Step 7: Sewing Circuits

This circuit diagram shows the pattern of the connections.  First, attach your Lilypad board to your toy using a bit of glue or nonconductive thread.  Next, sew a line from pin 5 that leads to the (+) end of an LED, placed on the heart.  Loop the thread multiple times around the pin on the Lilypad and around the LED to ensure a good connection.  Repeat for pins 6, 10 and 11, being careful not to cross your threads.  The conductive thread tangles and breaks easily.  If your thread breaks, you can tie a knot on the inside of your toy and connect it to a new piece of conductive thread.  This won’t affect your circuit at all.

After your positive connectionss have been sewn, it’s time to sew your ground thread.  Securely connect one end of your thread to the ground (-) pin on your Lilypad, looping the thread several times to ensure a good connection.  Next, sew all the way to the tip of one ear, and attach one piece of your snap to the top with your conductive thread.  Loop the thread securely, then tie it off.  On the next ear, attach the other side of the snap.  Then sew a line of thread that connects the (-) side of each of the LED lights.  After you attach your ground thread to the end of the last LED, you’re done sewing. Touch the snaps together and watch the lights come on!
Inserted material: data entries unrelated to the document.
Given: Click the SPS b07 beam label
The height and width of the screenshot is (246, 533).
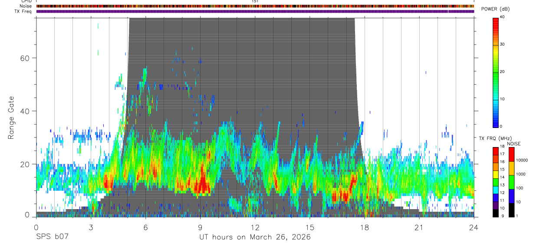Looking at the screenshot, I should coord(52,237).
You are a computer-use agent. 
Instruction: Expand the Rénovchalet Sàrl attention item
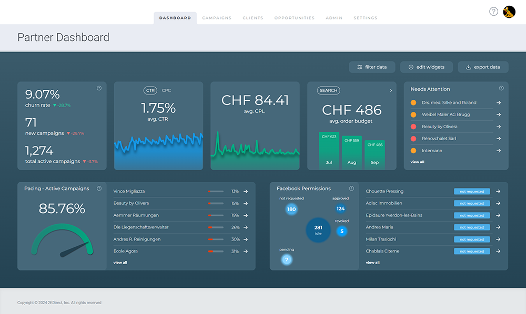point(498,138)
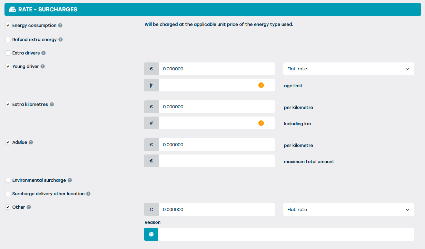The width and height of the screenshot is (425, 249).
Task: Click help icon beside Young driver
Action: [43, 67]
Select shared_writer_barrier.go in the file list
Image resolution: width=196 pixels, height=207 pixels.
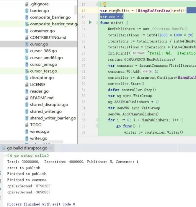[x=53, y=118]
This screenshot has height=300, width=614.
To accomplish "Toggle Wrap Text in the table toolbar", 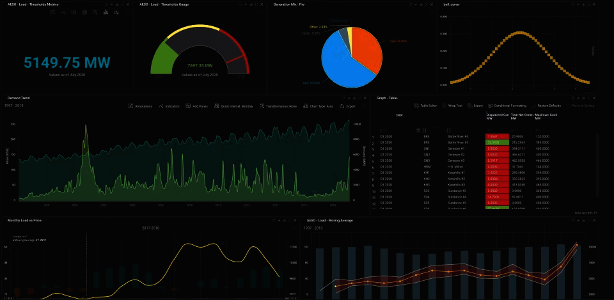I will (x=452, y=106).
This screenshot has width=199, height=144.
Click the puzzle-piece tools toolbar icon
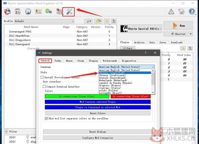point(59,11)
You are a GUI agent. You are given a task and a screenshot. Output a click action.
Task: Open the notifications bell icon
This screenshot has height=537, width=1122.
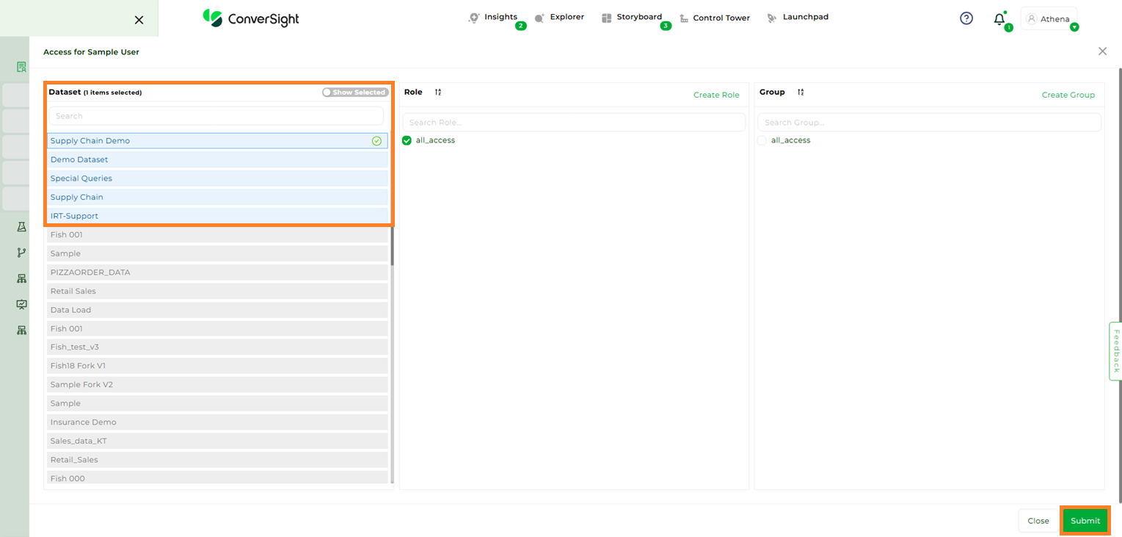pyautogui.click(x=999, y=19)
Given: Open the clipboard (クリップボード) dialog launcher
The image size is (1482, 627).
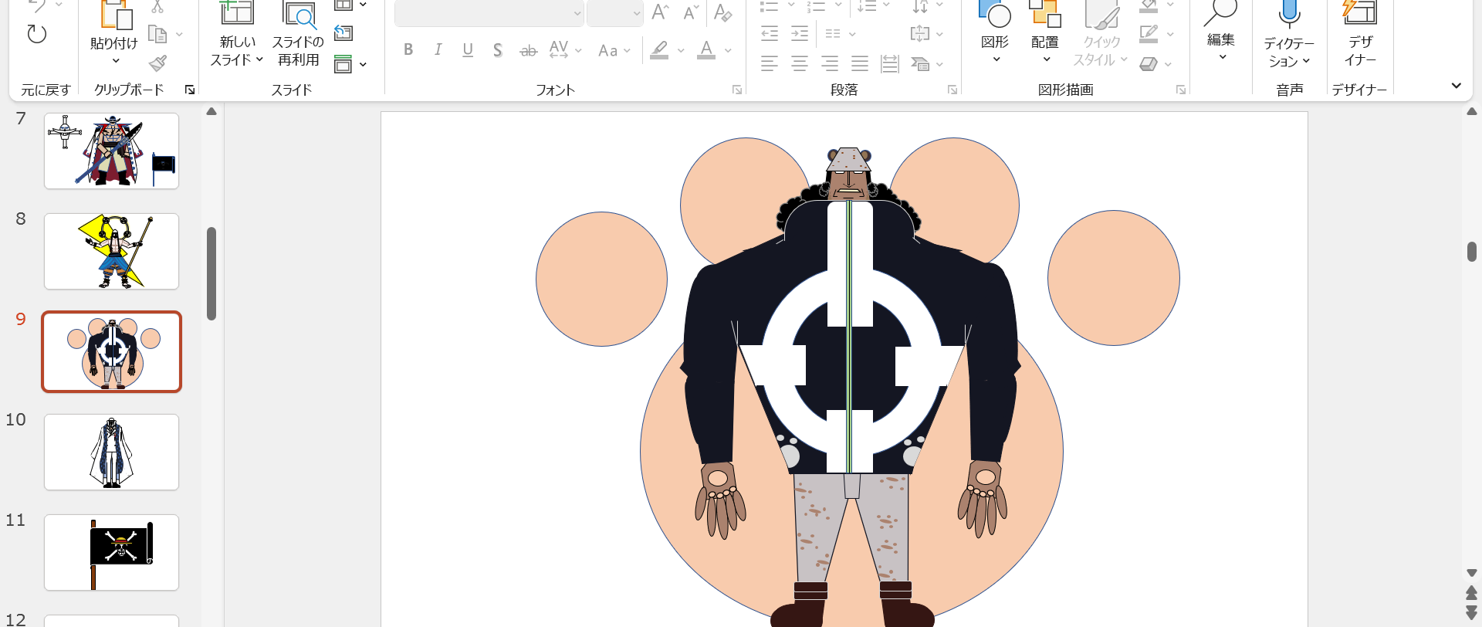Looking at the screenshot, I should [190, 90].
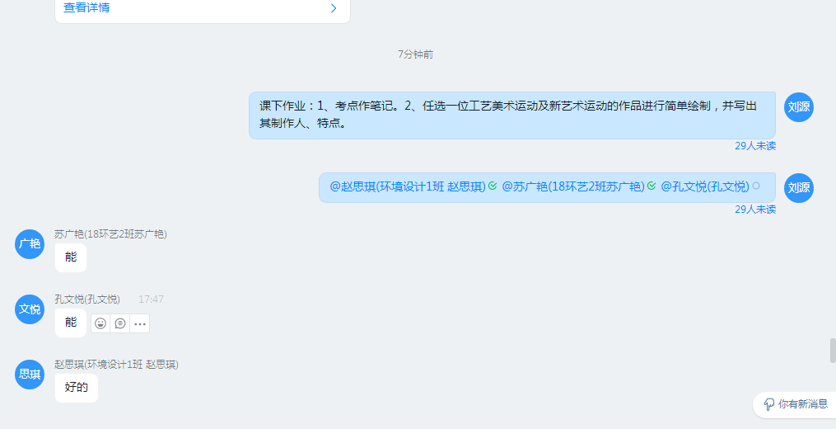Open 29人未读 list under homework message
836x429 pixels.
[x=755, y=146]
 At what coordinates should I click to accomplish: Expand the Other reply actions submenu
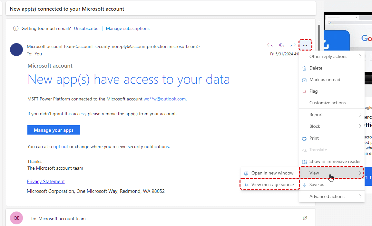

If your lights don’t come on, it’s possible that a thread broke or that the connections crossed.  Inspect your stitches for loose ends that might be touching and creating a loop in the circuit.

Step 8: Stuff Your Toy

Before you close up your bunny, touch up the knots you tied in the conductive thread with glue or clear nail polish.  This will keep the ends from fraying and touching to create a loop in the circuit.

Using a stuffing of your choice (I used a polyester filling), fill your toy.  Make sure to pack stuffing in to the ears, tips of the hands, and the feet.  The end of a pencil can be useful for getting the stuffing in to tight places.  The stuffing will settle, so pack in as much as you can.  Finally, sew your toy closed.  Congratulations!  You are now the official owner of a computerized toy rabbit wearing pajamas.